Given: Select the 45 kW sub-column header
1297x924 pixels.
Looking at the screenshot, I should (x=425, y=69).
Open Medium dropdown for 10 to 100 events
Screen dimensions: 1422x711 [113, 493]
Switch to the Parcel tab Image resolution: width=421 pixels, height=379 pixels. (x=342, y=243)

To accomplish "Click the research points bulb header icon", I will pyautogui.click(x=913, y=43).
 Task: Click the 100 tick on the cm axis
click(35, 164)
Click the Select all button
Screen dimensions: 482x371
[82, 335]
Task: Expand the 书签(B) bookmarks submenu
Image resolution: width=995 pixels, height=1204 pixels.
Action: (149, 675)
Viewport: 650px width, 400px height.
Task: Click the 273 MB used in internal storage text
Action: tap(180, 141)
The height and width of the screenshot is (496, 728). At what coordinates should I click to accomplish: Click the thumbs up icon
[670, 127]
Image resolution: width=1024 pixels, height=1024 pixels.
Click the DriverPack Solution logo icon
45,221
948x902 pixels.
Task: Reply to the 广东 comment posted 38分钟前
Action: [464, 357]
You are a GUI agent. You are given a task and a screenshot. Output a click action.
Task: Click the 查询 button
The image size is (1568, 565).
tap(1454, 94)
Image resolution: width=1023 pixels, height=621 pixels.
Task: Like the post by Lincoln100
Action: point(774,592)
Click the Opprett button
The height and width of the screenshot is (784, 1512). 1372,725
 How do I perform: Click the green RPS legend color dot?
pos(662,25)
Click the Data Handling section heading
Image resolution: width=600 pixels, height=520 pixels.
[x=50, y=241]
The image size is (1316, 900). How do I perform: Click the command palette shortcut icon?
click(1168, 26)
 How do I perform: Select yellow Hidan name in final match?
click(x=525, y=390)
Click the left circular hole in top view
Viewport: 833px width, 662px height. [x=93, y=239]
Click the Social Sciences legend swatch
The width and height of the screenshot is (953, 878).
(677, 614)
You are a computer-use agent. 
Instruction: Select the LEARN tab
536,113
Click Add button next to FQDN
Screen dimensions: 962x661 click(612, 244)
————————
All of the material should be duplicated exactly.

Given: Select the 45 kW sub-column header
1297x924 pixels.
Looking at the screenshot, I should (x=425, y=69).
Open Medium dropdown for 10 to 100 events
Screen dimensions: 1422x711 [113, 493]
Switch to the Parcel tab Image resolution: width=421 pixels, height=379 pixels. (x=342, y=243)

To accomplish "Click the research points bulb header icon", I will pyautogui.click(x=913, y=43).
 Task: Click the 100 tick on the cm axis
click(35, 164)
Click the Select all button
Screen dimensions: 482x371
[82, 335]
Task: Expand the 书签(B) bookmarks submenu
Image resolution: width=995 pixels, height=1204 pixels.
Action: (149, 675)
Viewport: 650px width, 400px height.
Task: Click the 273 MB used in internal storage text
Action: tap(180, 141)
The height and width of the screenshot is (496, 728). At what coordinates should I click to accomplish: Click the thumbs up icon
[670, 127]
Image resolution: width=1024 pixels, height=1024 pixels.
Click the DriverPack Solution logo icon
45,221
948x902 pixels.
Task: Reply to the 广东 comment posted 38分钟前
Action: [464, 357]
You are a GUI agent. You are given a task and a screenshot. Output a click action.
Task: Click the 查询 button
The image size is (1568, 565).
tap(1454, 94)
Image resolution: width=1023 pixels, height=621 pixels.
Task: Like the post by Lincoln100
Action: point(774,592)
Click the Opprett button
The height and width of the screenshot is (784, 1512). 1372,725
 How do I perform: Click the green RPS legend color dot?
pos(662,25)
Click the Data Handling section heading
Image resolution: width=600 pixels, height=520 pixels.
[x=50, y=241]
The image size is (1316, 900). How do I perform: Click the command palette shortcut icon?
click(1168, 26)
 How do I perform: Select yellow Hidan name in final match?
click(x=525, y=390)
Click the left circular hole in top view
Viewport: 833px width, 662px height. [x=93, y=239]
Click the Social Sciences legend swatch
The width and height of the screenshot is (953, 878).
(677, 614)
You are a computer-use agent. 
Instruction: Select the LEARN tab
536,113
Click Add button next to FQDN
Screen dimensions: 962x661 click(612, 244)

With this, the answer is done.